Le Premier ministre Nestor Ntahontuye a indiqué que les responsables de ces sociétés sont appelés à donner le plan d’investissement et des stratégies de relèvement de certains défis d’investissement de ces entreprises pour qu’il y ait la performance de ces entreprises.
Comme indiqué, l’objectif est d’avoir des bonnes performances. Ces performances dépendent essentiellement de trois ou quatre piliers, comme l’a souligné M. Ntahontuye. Il s’agit notamment du cadre légal et réglementaire qui est approprié et mis à jour pour le développement de l’entreprise.
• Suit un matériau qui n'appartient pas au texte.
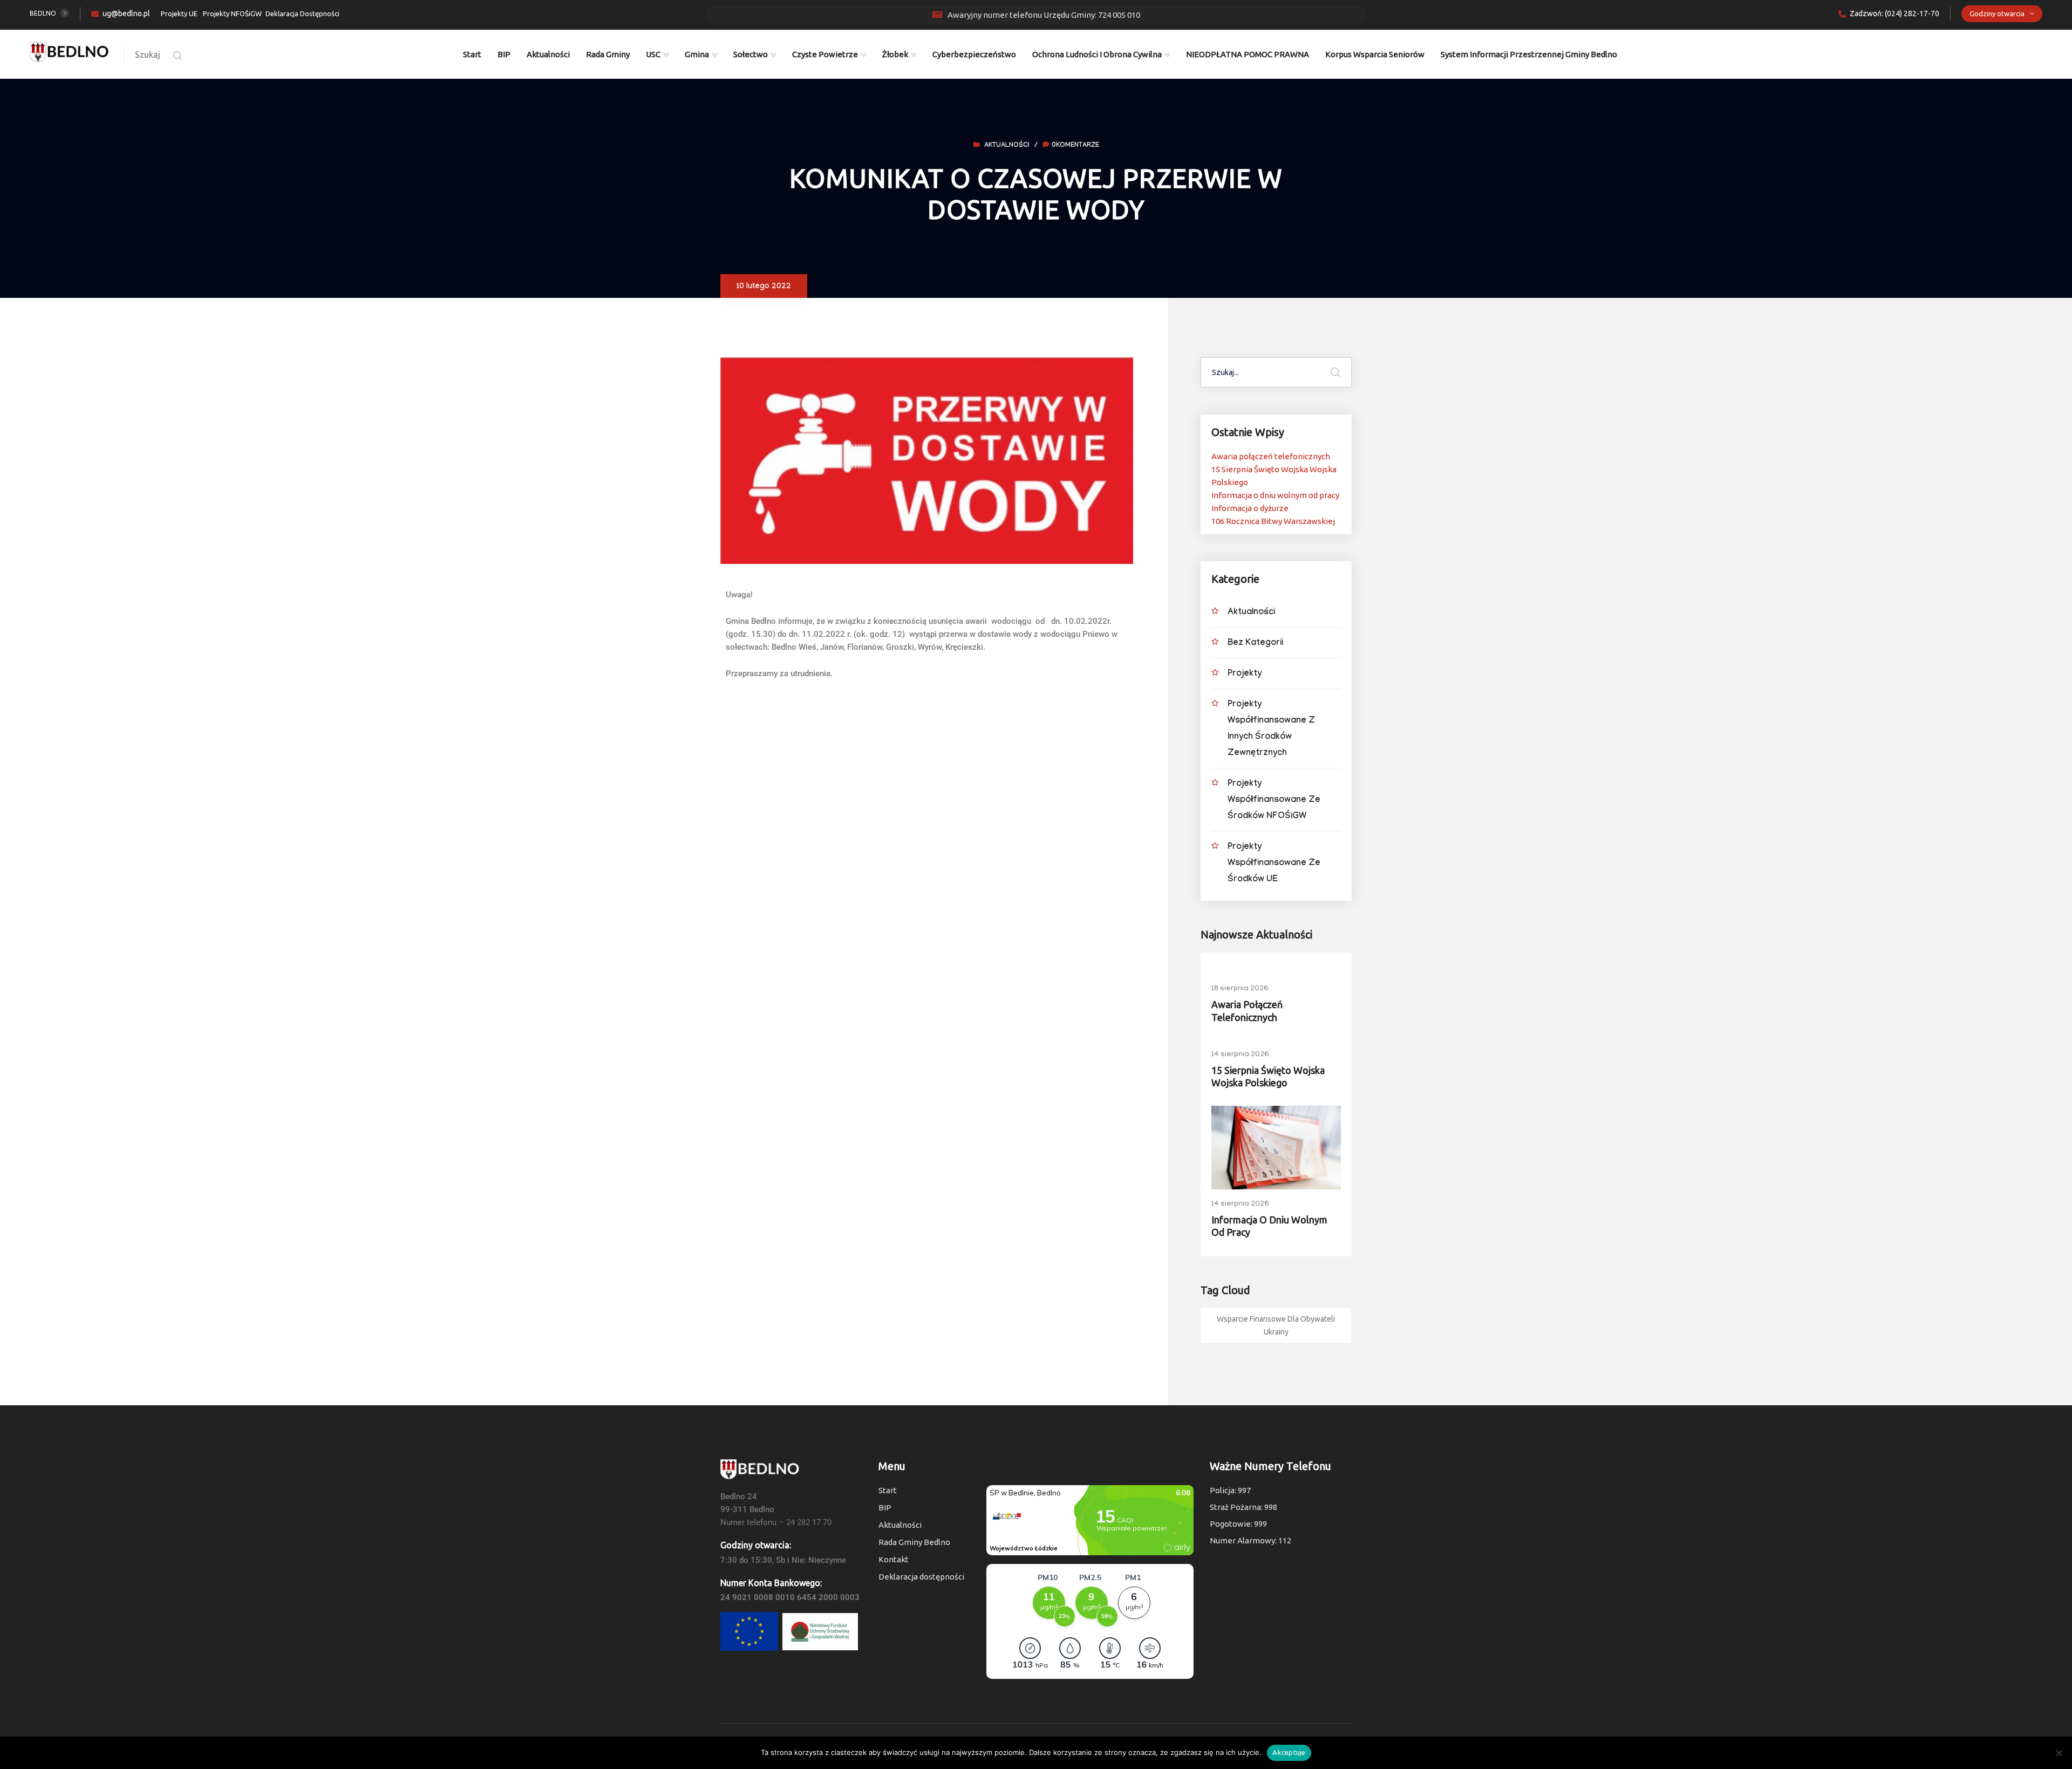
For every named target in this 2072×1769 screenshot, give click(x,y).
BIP (503, 54)
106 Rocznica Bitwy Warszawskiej (1273, 521)
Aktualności (548, 54)
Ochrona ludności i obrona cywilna (1097, 54)
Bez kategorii (1255, 643)
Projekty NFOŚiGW (232, 13)
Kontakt (893, 1559)
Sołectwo (750, 54)
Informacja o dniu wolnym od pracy (1275, 495)
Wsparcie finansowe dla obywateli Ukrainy (1276, 1325)
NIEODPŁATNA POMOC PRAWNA (1247, 54)
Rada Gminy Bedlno (914, 1542)
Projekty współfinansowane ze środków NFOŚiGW (1274, 800)
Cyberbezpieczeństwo (974, 54)
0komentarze (1075, 145)
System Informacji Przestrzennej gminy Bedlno (1529, 54)
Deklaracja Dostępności (302, 13)
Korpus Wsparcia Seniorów (1374, 54)
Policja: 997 (1230, 1490)
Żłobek (895, 54)
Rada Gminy (608, 54)
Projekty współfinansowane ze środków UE (1274, 863)
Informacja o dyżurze (1250, 508)
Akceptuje (1288, 1752)
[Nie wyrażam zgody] (2058, 1752)
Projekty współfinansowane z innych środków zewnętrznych (1271, 729)
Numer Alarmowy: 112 (1250, 1540)
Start (472, 54)
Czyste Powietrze (825, 54)
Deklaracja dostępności (921, 1576)
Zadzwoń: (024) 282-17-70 (1894, 13)
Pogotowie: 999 (1238, 1523)
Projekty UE (179, 13)
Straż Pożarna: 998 (1243, 1507)
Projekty (1245, 674)
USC (653, 54)
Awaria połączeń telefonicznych (1270, 456)
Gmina (697, 54)
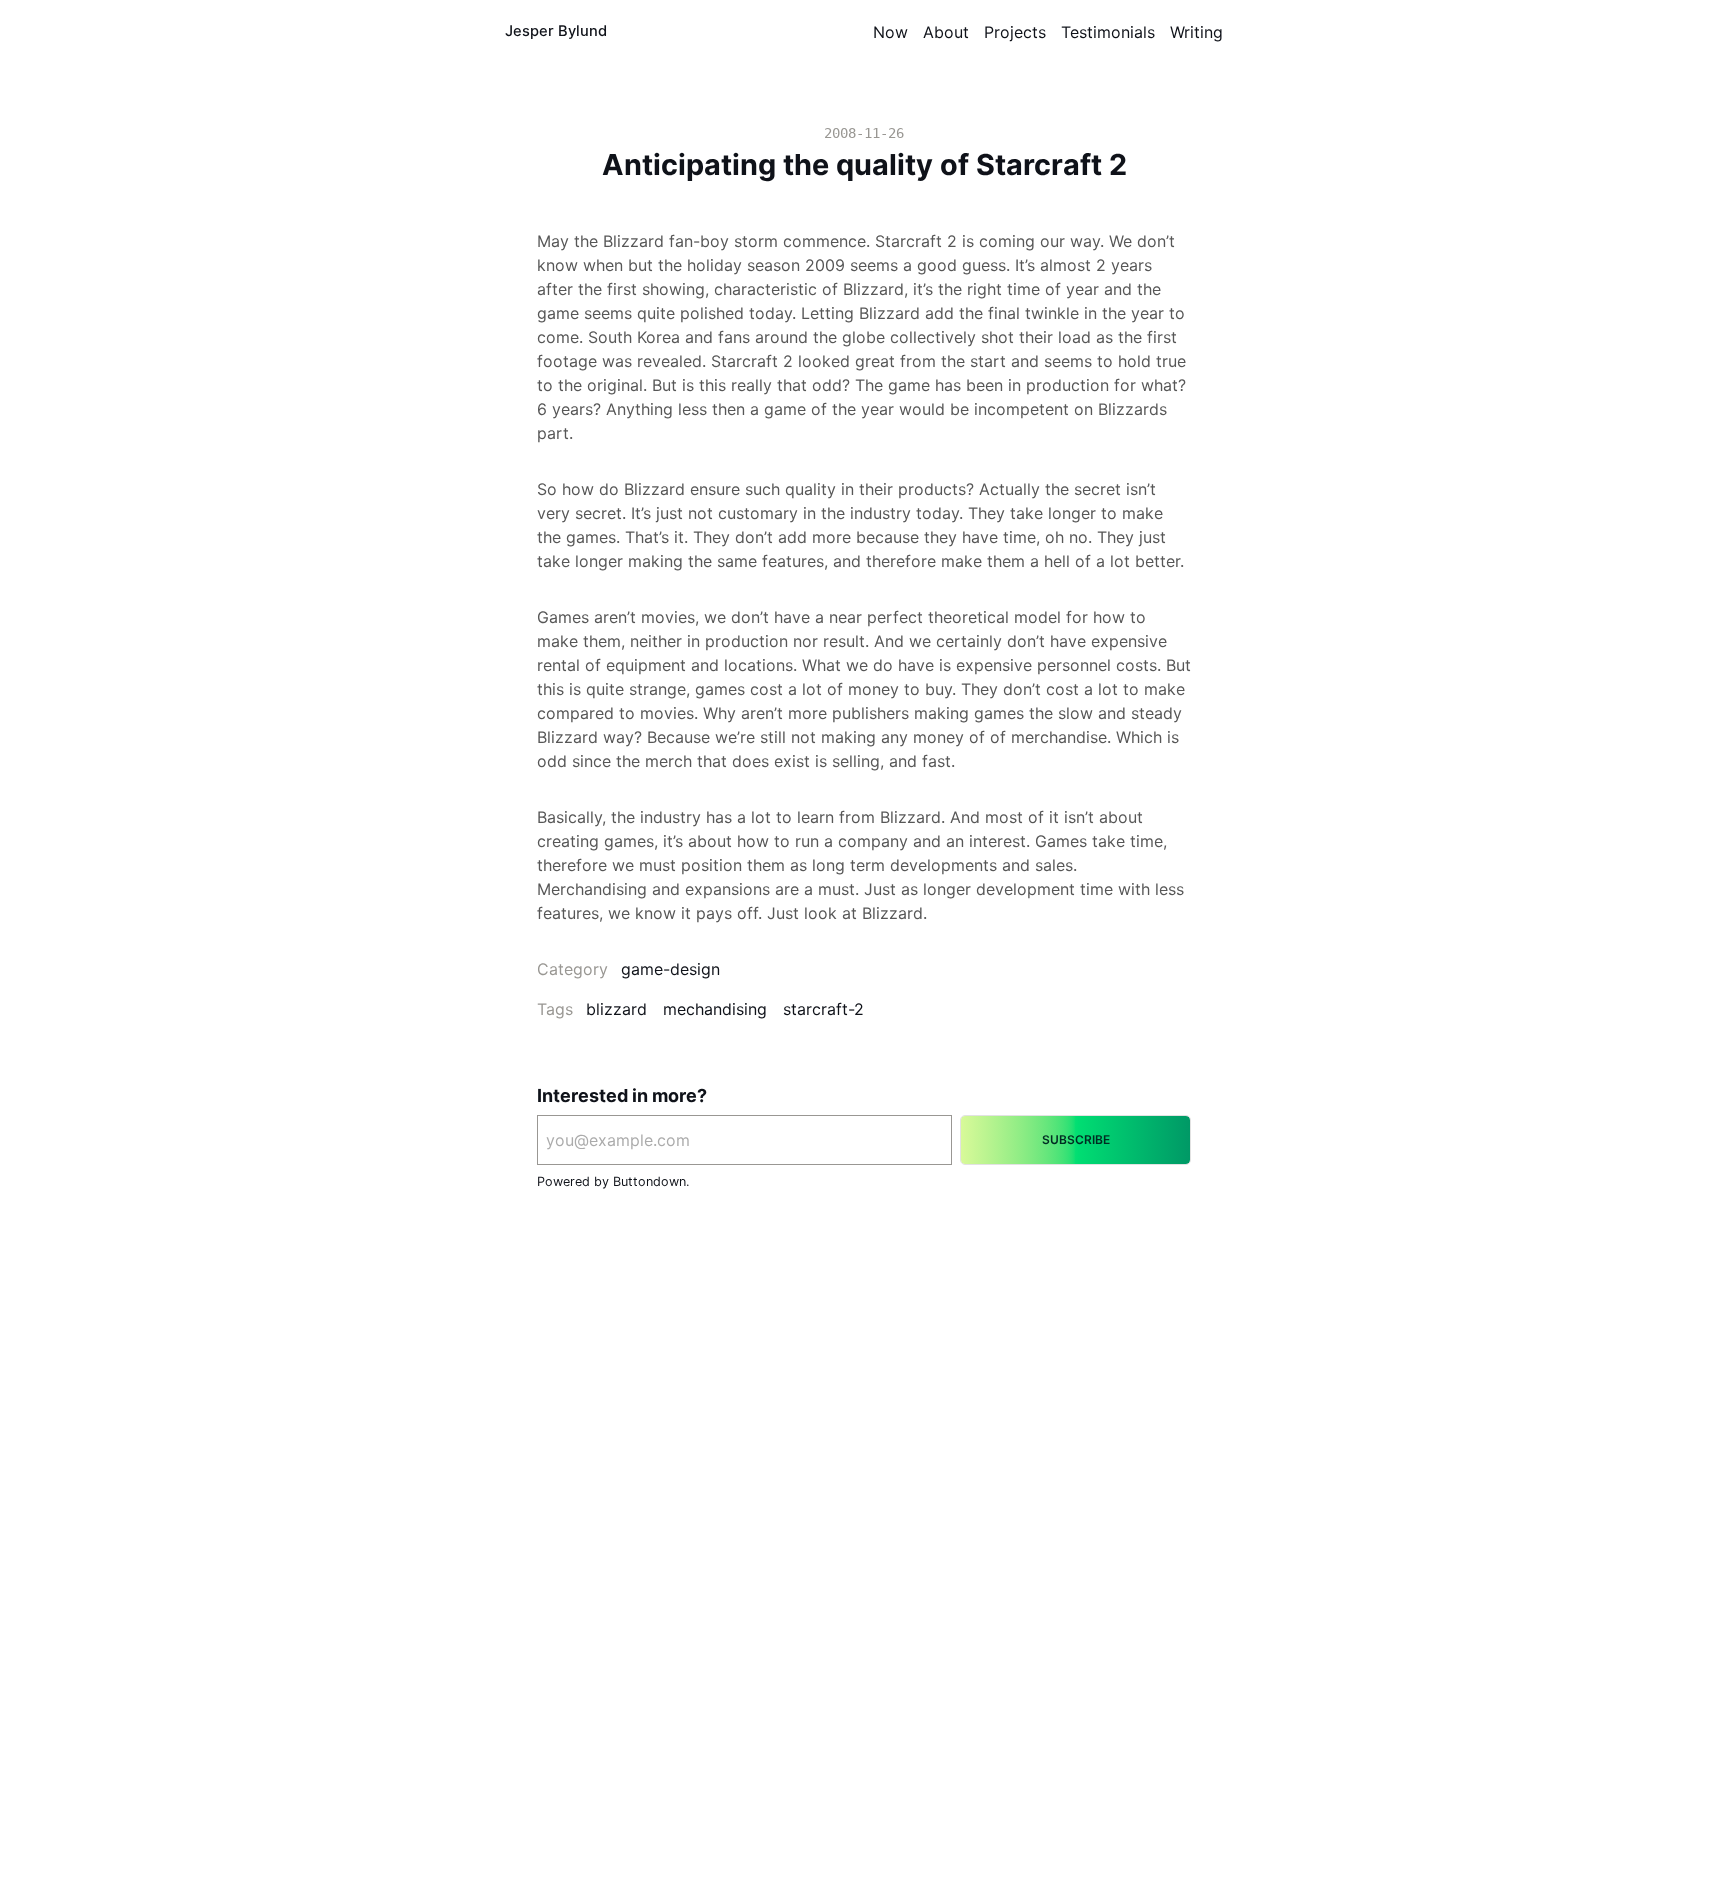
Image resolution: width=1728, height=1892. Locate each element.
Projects (1015, 32)
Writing (1196, 32)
Il y a également la gestion rationnelle du patrimoine et l’investissement pour accroître les résultats, la situation des états financiers pour assurer la rentabilité mais aussi de la responsabilité sociale en termes de services que ces entreprises doivent donner au public.
Lors de cette rencontre, le Premier ministre a reconnu à travers les rapports soumis par ces entreprises, le défi sur le cadre légal et réglementaire qui n’est pas à jour ou qui n’est pas approprié pour le développement de l’entreprise. L’autre défi relevé est l’état financier de ces entreprises qui n’est pas à jour. « Il y avait aussi quelques charges exorbitants qu’il faut analyser en vue d’avoir la rentabilité ». Il a été constaté également que l’allocation n’est pas optimale aux ressources pour servir efficacement aux responsabilités sociales.
Les dirigeants de ces entreprises sont appelés à travailler de manière technique et professionnelle, à analyser les détails pour savoir plus et prendre des meilleurs décisions et le contrôle de qualité.